_GEMM(3F)_GEMM(3F)NAME
dgemm, sgemm, zgemm, cgemm - BLAS level three Matrix Product
FORTRAN 77 SYNOPSIS
subroutine dgemm( transa,transb,m,n,k,alpha,a,lda,b,ldb,beta,c,ldc )
character*1 transa, transb
integer m, n, k, lda, ldb, ldc
double precision alpha, beta
double precision a( lda,*), b(ldb,*), c(ldc,*)
subroutine sgemm( transa,transb,m,n,k,alpha,a,lda,b,ldb,beta,c,ldc )
character*1 transa, transb
integer m, n, k, lda, ldb, ldc
real alpha, beta
real a( lda,*), b(ldb,*), c(ldc,*)
subroutine zgemm( transa,transb,m,n,k,alpha,a,lda,b,ldb,beta,c,ldc )
character*1 transa, transb
integer m, n, k, lda, ldb, ldc
double complex alpha, beta
double complex a( lda,*), b(ldb,*), c(ldc,*)
subroutine cgemm( transa,transb,m,n,k,alpha,a,lda,b,ldb,beta,c,ldc )
character*1 transa, transb
integer m, n, k, lda, ldb, ldc
complex alpha, beta
complex a( lda,*), b(ldb,*), c(ldc,*)
C SYNOPSIS
void dgemm( transa,transb,m,n,k,alpha,a,lda,b,ldb,beta,c,ldc )

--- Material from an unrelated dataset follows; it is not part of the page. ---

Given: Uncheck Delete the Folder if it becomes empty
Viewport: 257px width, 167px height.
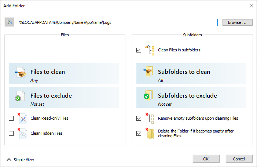Looking at the screenshot, I should tap(139, 133).
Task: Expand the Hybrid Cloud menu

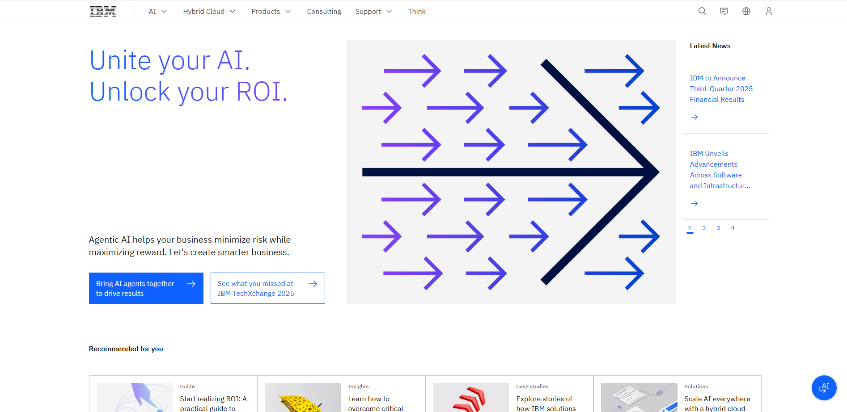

MatrixTranspose transa, transb;
Integer m, n, k, lda, ldb, ldc;
double alpha, beta;
double (*a)[lda*ka], (*b)[lda*n], (*c)[lda*kb];
void sgemm( transa,transb,m,n,k,alpha,a,lda,b,ldb,beta,c,ldc )
MatrixTranspose transa, transb;
Integer m, n, k, lda, ldb, ldc;
float alpha, beta;
float (*a)[lda*ka], (*b)[lda*n], (*c)[lda*kb];
void zgemm( transa,transb,m,n,k,alpha,a,lda,b,ldb,beta,c,ldc )
MatrixTranspose transa, transb;
Integer m, n, k, lda, ldb, ldc;
Zomplex alpha, beta;
Zomplex (*a)[lda*ka], (*b)[lda*n], (*c)[lda*kb];
void cgemm( transa,transb,m,n,k,alpha,a,lda,b,ldb,beta,c,ldc )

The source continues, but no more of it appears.